* [Given request] Extract each line in the entries below that contains the string "dimensions".

* [Data provided]

────

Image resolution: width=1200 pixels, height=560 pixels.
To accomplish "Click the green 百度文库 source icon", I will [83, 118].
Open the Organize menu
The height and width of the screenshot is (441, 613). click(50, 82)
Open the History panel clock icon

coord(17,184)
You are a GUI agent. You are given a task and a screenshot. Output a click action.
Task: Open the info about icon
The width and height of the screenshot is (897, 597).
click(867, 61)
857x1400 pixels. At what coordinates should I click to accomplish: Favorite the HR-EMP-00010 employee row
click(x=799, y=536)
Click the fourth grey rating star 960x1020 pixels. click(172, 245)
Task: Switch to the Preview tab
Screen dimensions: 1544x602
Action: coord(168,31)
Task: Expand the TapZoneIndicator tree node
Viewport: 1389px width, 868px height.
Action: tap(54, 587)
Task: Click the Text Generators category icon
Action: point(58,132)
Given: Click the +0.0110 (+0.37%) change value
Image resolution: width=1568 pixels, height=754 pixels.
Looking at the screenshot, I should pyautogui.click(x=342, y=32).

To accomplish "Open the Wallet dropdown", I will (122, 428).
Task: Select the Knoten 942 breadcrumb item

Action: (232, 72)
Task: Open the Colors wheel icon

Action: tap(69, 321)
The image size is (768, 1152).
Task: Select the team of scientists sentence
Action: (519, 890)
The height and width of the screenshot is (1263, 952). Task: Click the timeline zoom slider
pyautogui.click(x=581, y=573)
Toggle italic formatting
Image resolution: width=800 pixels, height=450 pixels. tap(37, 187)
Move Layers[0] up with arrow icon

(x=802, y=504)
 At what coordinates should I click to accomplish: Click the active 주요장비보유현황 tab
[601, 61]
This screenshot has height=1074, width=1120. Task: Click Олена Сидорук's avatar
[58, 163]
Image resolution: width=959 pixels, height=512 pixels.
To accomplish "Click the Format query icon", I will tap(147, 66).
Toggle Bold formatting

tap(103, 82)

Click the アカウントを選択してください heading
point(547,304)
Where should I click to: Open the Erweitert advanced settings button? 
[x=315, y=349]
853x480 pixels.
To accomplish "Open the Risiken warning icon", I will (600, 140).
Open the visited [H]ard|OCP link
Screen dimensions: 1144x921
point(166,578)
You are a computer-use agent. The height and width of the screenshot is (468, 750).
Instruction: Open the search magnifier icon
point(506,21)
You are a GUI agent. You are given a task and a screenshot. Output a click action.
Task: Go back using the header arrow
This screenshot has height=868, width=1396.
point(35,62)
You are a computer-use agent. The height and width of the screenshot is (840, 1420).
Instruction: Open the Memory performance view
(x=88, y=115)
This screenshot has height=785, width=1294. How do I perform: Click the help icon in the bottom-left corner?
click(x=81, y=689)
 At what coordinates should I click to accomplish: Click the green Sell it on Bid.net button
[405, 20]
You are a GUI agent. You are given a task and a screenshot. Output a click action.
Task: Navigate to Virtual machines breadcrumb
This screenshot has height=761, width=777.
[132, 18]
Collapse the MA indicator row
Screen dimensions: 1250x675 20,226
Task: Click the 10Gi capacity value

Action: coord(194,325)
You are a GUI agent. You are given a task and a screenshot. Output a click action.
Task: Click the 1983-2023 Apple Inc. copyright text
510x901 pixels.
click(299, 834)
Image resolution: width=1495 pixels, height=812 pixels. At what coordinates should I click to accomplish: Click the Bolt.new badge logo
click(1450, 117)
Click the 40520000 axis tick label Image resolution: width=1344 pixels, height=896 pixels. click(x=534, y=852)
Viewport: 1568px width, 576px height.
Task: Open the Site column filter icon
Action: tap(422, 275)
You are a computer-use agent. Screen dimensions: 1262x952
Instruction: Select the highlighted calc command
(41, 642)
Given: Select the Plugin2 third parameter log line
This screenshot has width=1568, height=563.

────

* [Output of the task]
Screen dimensions: 1544x602
Screen dimensions: 1144x921
Screen dimensions: 1250x675 20,226
You are a computer-use agent. Screen dimensions: 1262x952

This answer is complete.